A New Twist On Equality Of Opportunity

Baron Davis, a point guard on the Golden States Warriors, is a former basketball star at UCLA who is worried about the decline in the number of black students at his alma mater and with former UCLA football player Brendon Ayanbadejo has started a new organization to do something about it, according to this article by J.A. Adande in the Los Angeles Times. What they propose to do — “funding inner-city programs and involving UCLA’s extensive alumni network in awareness and mentorship programs” — seems fine. Some of their ideas, however, are air balls that miss the rim so far they endanger fans in the bleechers.

Note, for example, how either Ayanbadejo or Davis (can’t tell from the way the article is written) responded to data compiled by the University of Central Florida’s Institute for Diversity and Ethics in Sports that showed that “only half of the 65 schools in the [NCAA] tournament graduate more than half of their African American basketball players.”

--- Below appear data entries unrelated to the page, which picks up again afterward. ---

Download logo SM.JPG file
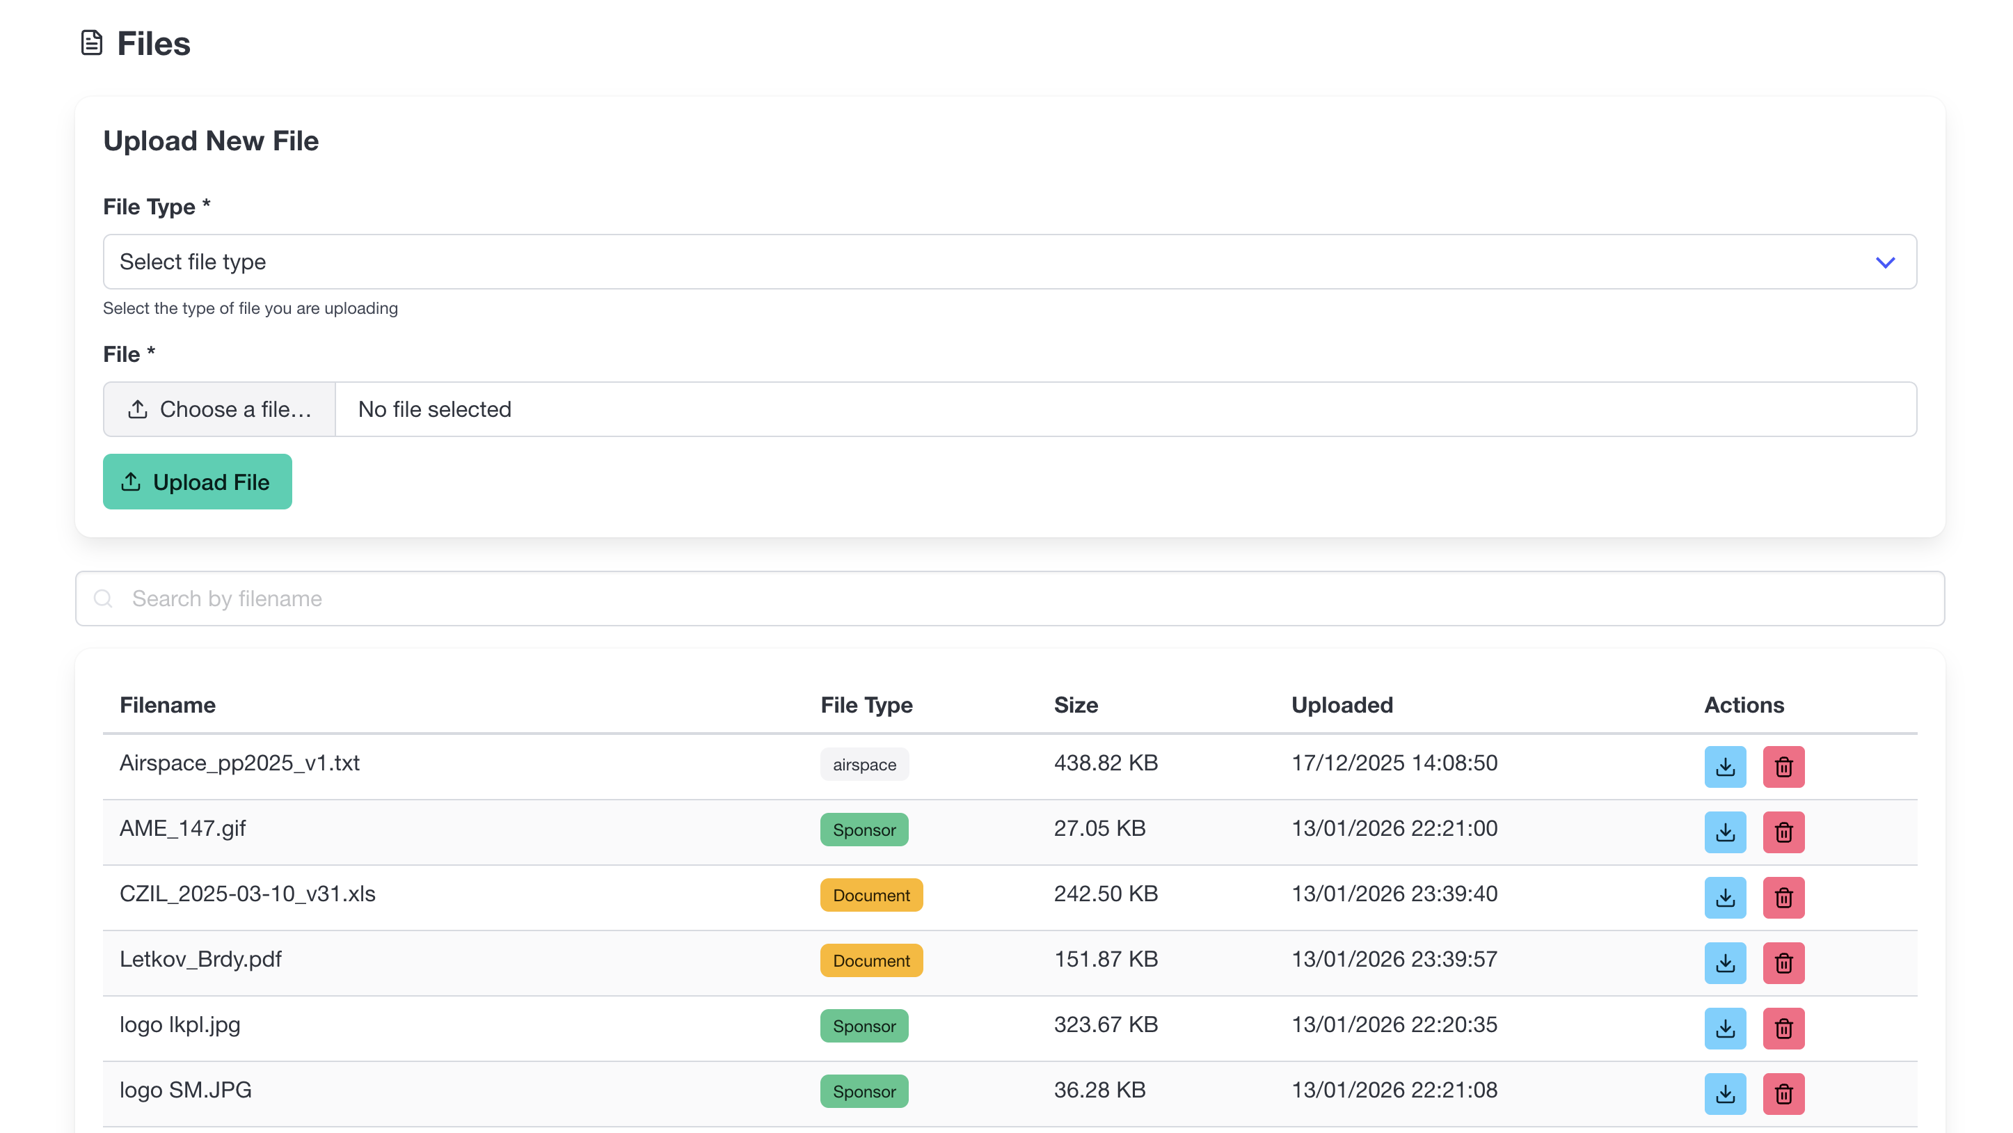click(1725, 1093)
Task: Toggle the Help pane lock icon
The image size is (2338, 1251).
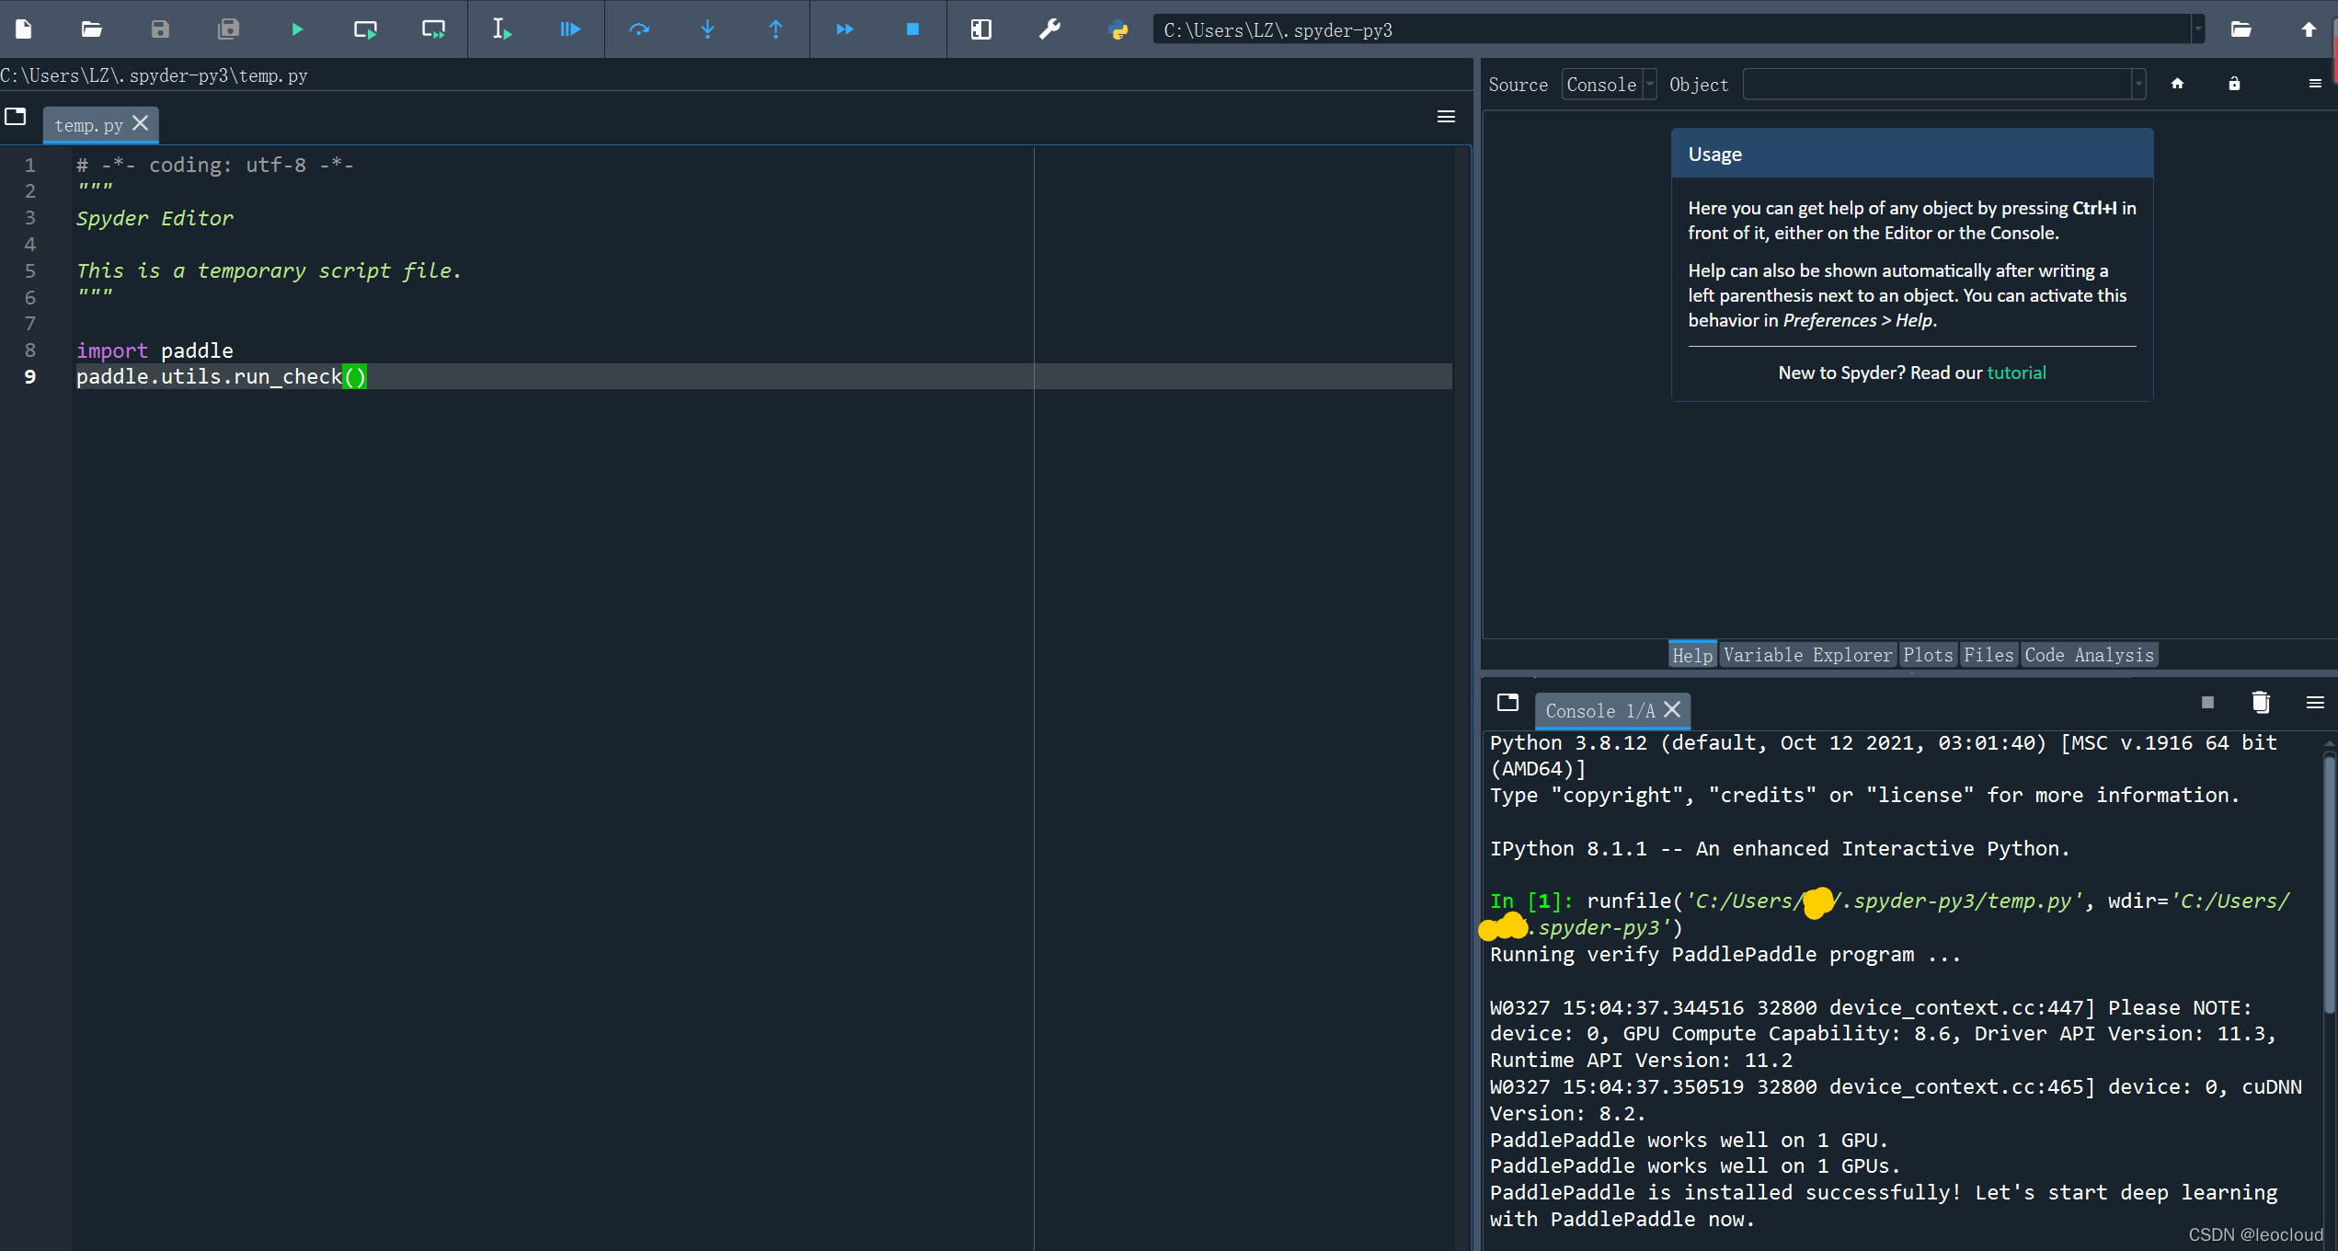Action: pos(2234,84)

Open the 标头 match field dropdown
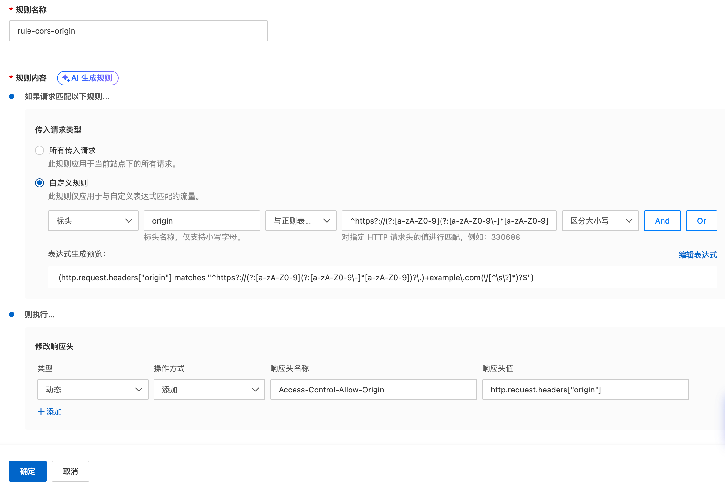pos(93,221)
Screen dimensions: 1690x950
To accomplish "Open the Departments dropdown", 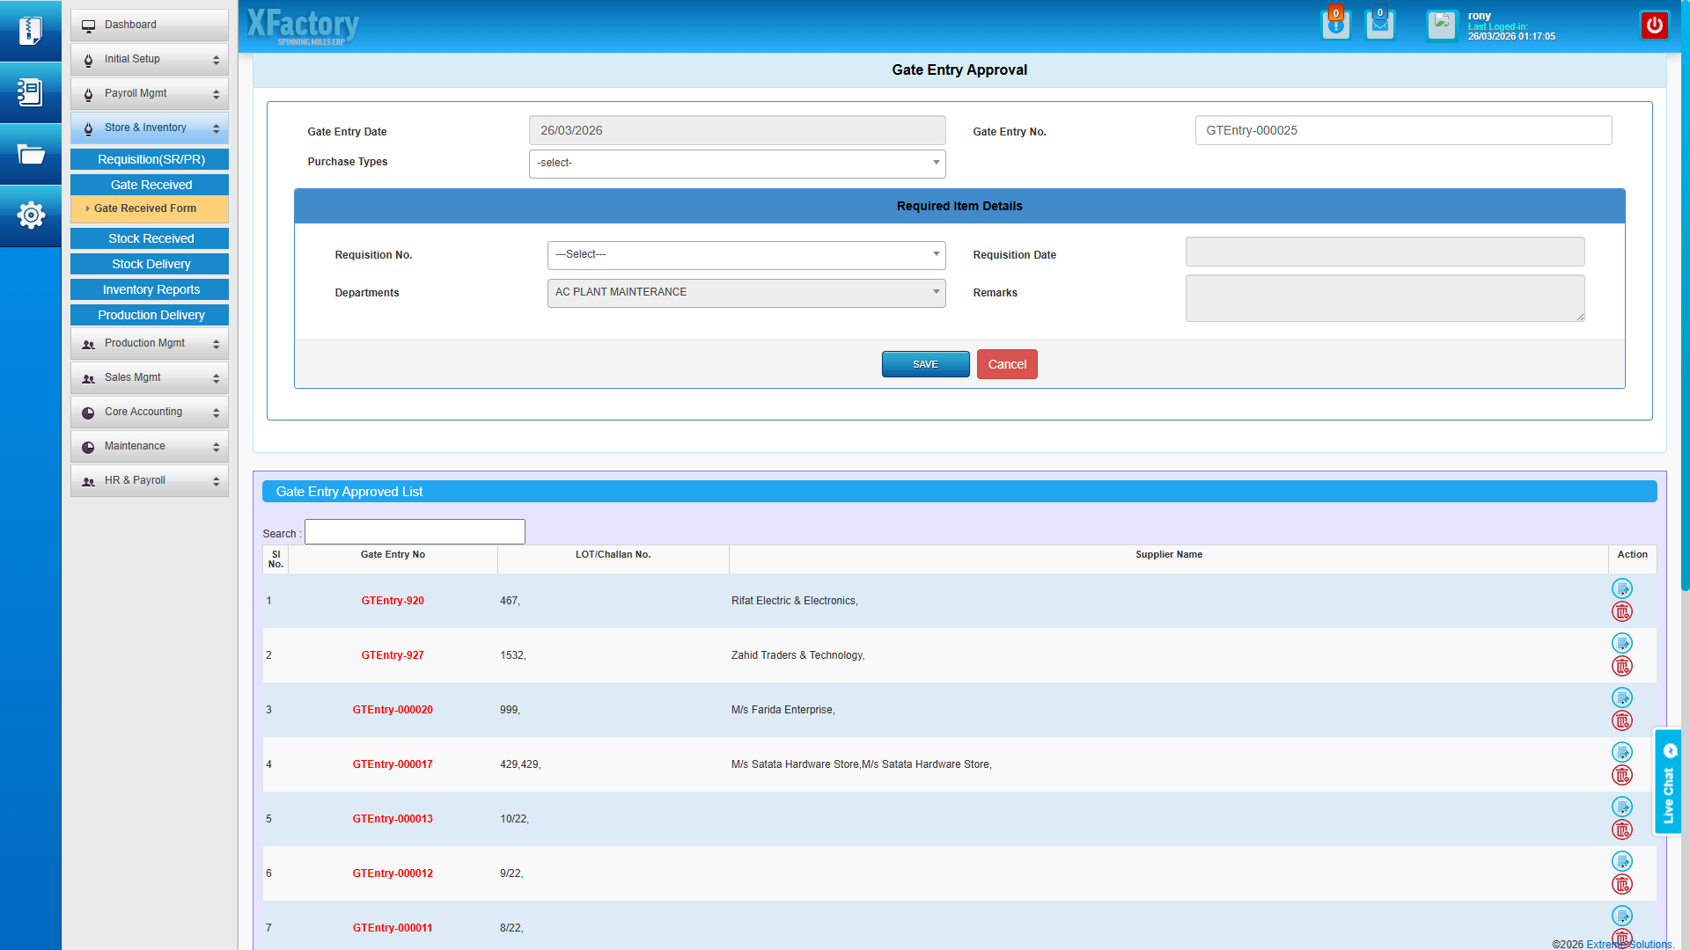I will pos(746,292).
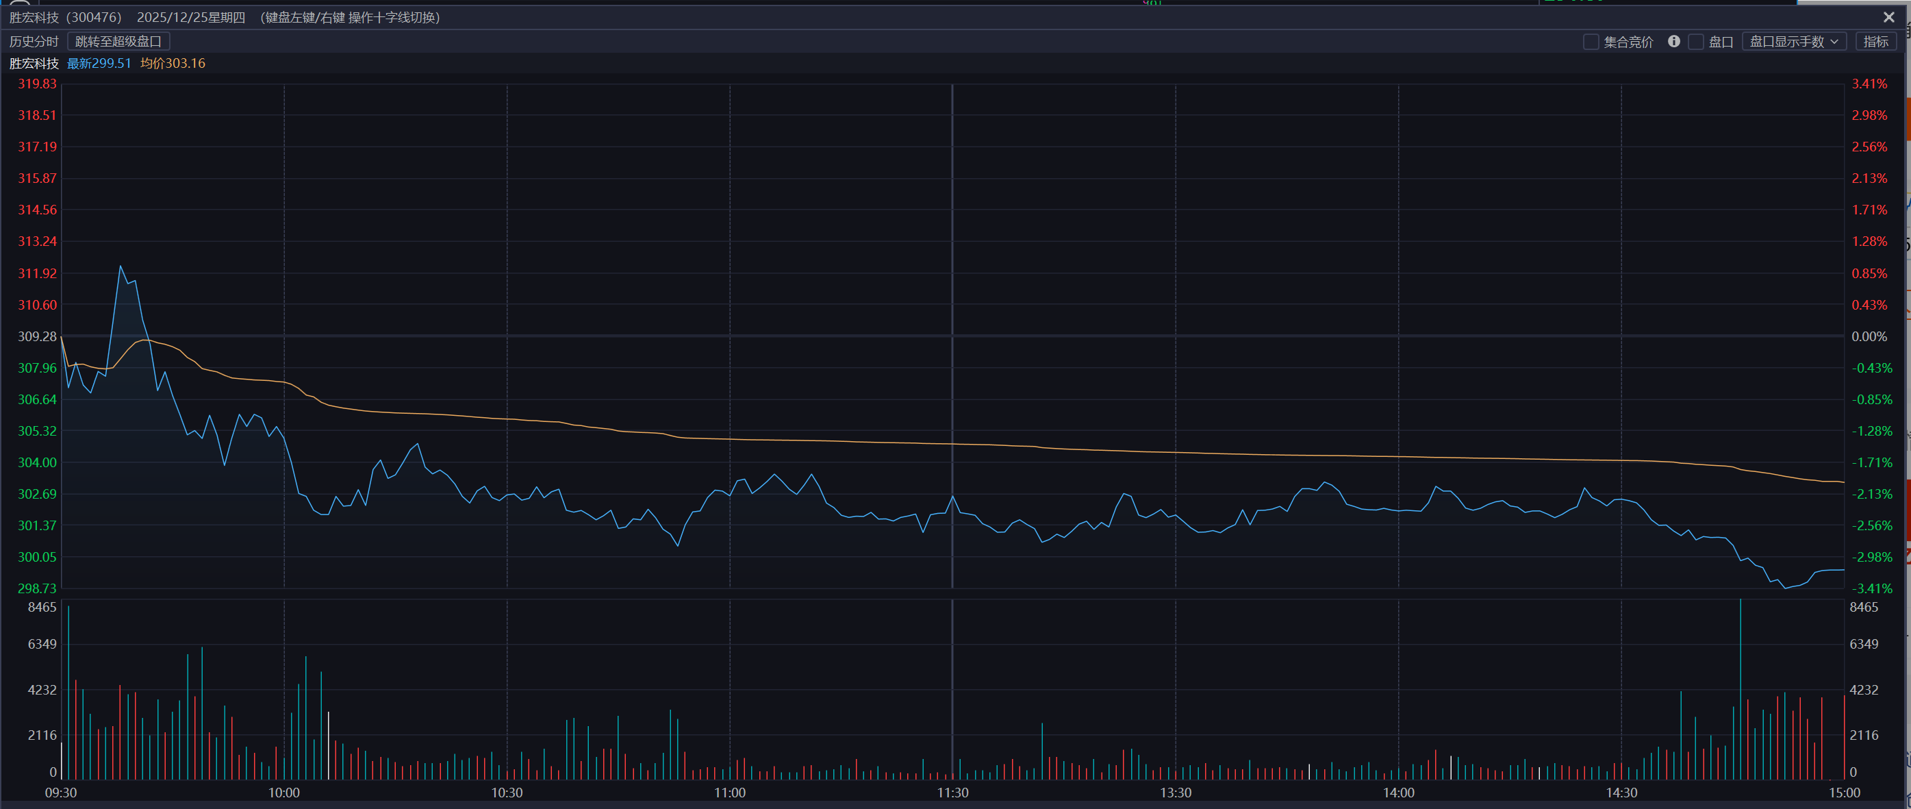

I have less of a problem with that than I have with African American students not getting to elite colleges in the first place. It’s much more important to ensure equality of opportunity more than equality of outcome….

Just getting exposed to the minds and the resources at a place such as UCLA is an advantage, even if a player leaves early to go to the NBA (as Davis did after his sophomore year) or a student drops out. College isn’t just about getting a diploma. It’s about learning. It’s about forming lifelong connections.

My first thought is that this is a rather, er, unconventional view of the tension between equality of opportunity and equality of results, but then it occurred to me that those who favor racial preferences in college admissions have been implicitly acting on this theory for a generation. How else to explain the fact that they were and have remained blissfully untroubled by the high rates at which those preferentially admitted students fail to graduate while they froth apoplectically at the prospect of eliminating preferential admissions?

Say What? (2)

  1. David April 1, 2007 at 5:12 pm | | Reply

    This is Adande’s second piece on the size of the black student population at UCLA in recent weeks. Based on the following sentence in this column, I imagine his previous column decrying Prop 209 generated some feedback:

    “It’s the postgraduate pipeline that really makes the difference between UCLA and most other schools in the UC system, which is why the argument that African American students can simply enroll in other schools doesn’t hold up.”

    I surmise that this statement meant that he may have had people responding to his last piece that since Prop 209 the black graduation rate has actually increased system-wide. But after seeing John’s comments on the most recent column, I realize that to Adande, education and graduation of secondary importance.

  2. Chauncey April 4, 2007 at 6:29 pm | | Reply

    college degrees have consistently declined in value since the 80s with the effect that, nowadays, graduating from a top school (even with average grades) is much, much more beneficial to the graduate than graduating from a no-name school with good grades. this is adande’s point.